Deerhunter – Why Hasn’t Everything Already Disappeared?
“There was no time to go back!” frontman Bradford Cox yelps Malkmusly on opener ‘Death in Midsummer’.Why Hasn’t Everything Already Disappeared? positions itself against nostalgia, that force which strongly informed their early recordings, and also evokes a kind of cool, unfussy detachment which grazes the present rather than the future.
Accordingly, there’s real breadth, in terms of instrumentation, polyphony, even the mix – the vectorscope would be distinctly rhombic – which encompasses this shunning of binaries. It’s cinematic, but not in an aping-obscure-OSTs kind of way, more in what it evokes.

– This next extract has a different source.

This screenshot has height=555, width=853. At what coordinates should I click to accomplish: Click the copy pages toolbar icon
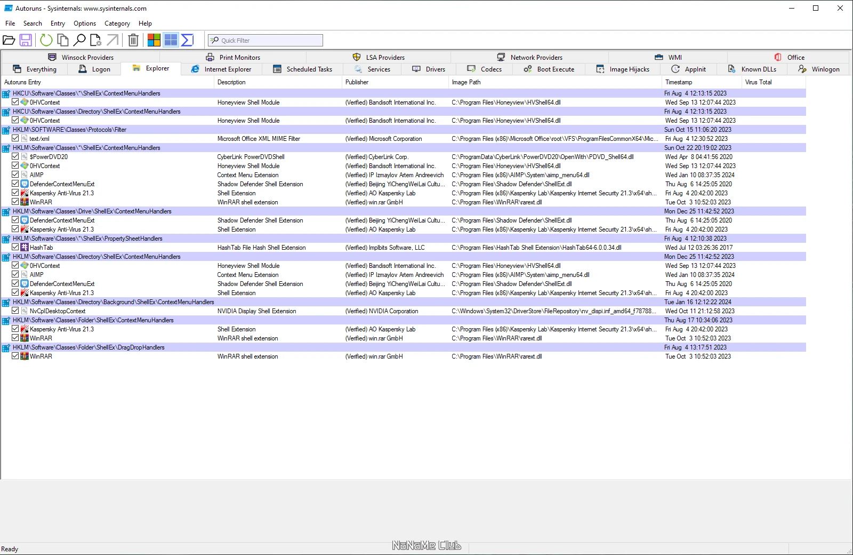[x=63, y=40]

‘Element’ is one of the album’s strongest statements, along with gauzy ‘What Happens to People?’, on which Cox drops phatic, off-hand remarks like “Winter is coming, beware” and “Take a step back and figure it out” which segue into two notes from a solitary, slightly out-of-tune piano. This from the man who recently said, “I’ve retreated from figuring out anything.” But it isn’t about autobiography; it’s about putting yourself in character, and stream-of-consciousness meanderings. Hence rhymey nuggets like “You look cute in plastic/ My existence drastic” and “I was racing against time/ With this friend of mine”, alternately playful and deathly serious.
There are contributions from Cate Le Bon, who also produces, and Tim Presley of White Fence. The album was recorded in Marfa, Texas, a small, arty desert town whose mythos is tapped into obliquely on jaunty number ‘Plains’ – it’s the place where James Dean spent his last days – but otherwise doesn’t seem to have too much bearing on the album. Desert Sessionsthis isn’t.
Nostalgia is hijacked, denounced as “toxic”: the album skips over most obvious reference points, the harpsichord on the opening track, played by Le Bon, is resolutely unbaroque. And whilst détournement as term and technique might be handy in explaining away the group’s vision, ‘Détournement’ feels a bit laboured after the two previous tracks.
Closer ‘Nocturne’ is billed as a “live stream from the afterlife”, its most stygian part being the glitchy, cataclysmic vocal. Based on Cox’s liner notes, all grim poetic fragments and deadpan remarks, you’d be forgiven for thinking this wasn’t exactly going to be a chirpy affair, but even songs like ‘No One’s Sleeping’, which references the murder of MP Jo Cox, and ‘Death in Midsummer’, a meditation on… death and deaths of friends, sound somewhat, inexplicably, upbeat. But this is a kind of ruse as well, because there’s usually some eldritch detail just around the corner. Create a tag cloud from the coverage of Why Hasn’t Everything Already Disappeared?and “unpredictable” and “beautiful” would stand out, and rightly so. It’s a scattershot, dreamy response to nihilism, to the ‘Modern Age’, really, with a few stand-out moments.